## [Record extracts]

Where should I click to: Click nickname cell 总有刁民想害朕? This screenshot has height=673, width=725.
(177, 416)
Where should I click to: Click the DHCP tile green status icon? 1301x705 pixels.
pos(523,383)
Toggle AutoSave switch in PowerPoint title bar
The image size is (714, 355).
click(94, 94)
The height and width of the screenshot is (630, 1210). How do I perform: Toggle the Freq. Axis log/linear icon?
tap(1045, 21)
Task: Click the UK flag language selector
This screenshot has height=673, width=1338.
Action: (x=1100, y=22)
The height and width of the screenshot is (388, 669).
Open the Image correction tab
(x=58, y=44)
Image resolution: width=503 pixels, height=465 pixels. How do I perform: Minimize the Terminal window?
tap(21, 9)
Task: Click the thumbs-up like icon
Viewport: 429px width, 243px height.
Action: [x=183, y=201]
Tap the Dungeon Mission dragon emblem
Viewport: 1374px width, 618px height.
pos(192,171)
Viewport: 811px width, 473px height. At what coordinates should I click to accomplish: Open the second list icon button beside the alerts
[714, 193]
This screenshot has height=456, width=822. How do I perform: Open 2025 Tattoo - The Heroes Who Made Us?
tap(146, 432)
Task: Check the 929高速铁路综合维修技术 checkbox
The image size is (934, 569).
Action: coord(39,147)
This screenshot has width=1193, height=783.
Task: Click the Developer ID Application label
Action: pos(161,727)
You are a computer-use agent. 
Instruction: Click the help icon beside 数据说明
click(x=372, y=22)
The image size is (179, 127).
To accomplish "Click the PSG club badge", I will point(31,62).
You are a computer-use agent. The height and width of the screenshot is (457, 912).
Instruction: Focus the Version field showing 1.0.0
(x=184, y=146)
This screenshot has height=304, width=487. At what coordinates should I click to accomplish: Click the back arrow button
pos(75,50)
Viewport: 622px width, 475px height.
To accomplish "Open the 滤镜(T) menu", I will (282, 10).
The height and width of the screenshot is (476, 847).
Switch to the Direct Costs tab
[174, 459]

## [Exercise]
Give back every line above, unchanged.

## [Written answer]
Where should I click to: Click nickname cell 总有刁民想害朕? This screenshot has height=673, width=725.
(177, 416)
Where should I click to: Click the DHCP tile green status icon? 1301x705 pixels.
pos(523,383)
Toggle AutoSave switch in PowerPoint title bar
The image size is (714, 355).
click(94, 94)
The height and width of the screenshot is (630, 1210). How do I perform: Toggle the Freq. Axis log/linear icon?
tap(1045, 21)
Task: Click the UK flag language selector
This screenshot has height=673, width=1338.
Action: (x=1100, y=22)
The height and width of the screenshot is (388, 669).
Open the Image correction tab
(x=58, y=44)
Image resolution: width=503 pixels, height=465 pixels. How do I perform: Minimize the Terminal window?
tap(21, 9)
Task: Click the thumbs-up like icon
Viewport: 429px width, 243px height.
Action: [x=183, y=201]
Tap the Dungeon Mission dragon emblem
Viewport: 1374px width, 618px height.
pos(192,171)
Viewport: 811px width, 473px height. At what coordinates should I click to accomplish: Open the second list icon button beside the alerts
[714, 193]
This screenshot has height=456, width=822. How do I perform: Open 2025 Tattoo - The Heroes Who Made Us?
tap(146, 432)
Task: Check the 929高速铁路综合维修技术 checkbox
The image size is (934, 569).
Action: coord(39,147)
This screenshot has width=1193, height=783.
Task: Click the Developer ID Application label
Action: pos(161,727)
You are a computer-use agent. 
Instruction: Click the help icon beside 数据说明
click(x=372, y=22)
The image size is (179, 127).
To accomplish "Click the PSG club badge", I will point(31,62).
You are a computer-use agent. The height and width of the screenshot is (457, 912).
Instruction: Focus the Version field showing 1.0.0
(x=184, y=146)
This screenshot has height=304, width=487. At what coordinates should I click to accomplish: Click the back arrow button
pos(75,50)
Viewport: 622px width, 475px height.
To accomplish "Open the 滤镜(T) menu", I will (282, 10).
The height and width of the screenshot is (476, 847).
Switch to the Direct Costs tab
[174, 459]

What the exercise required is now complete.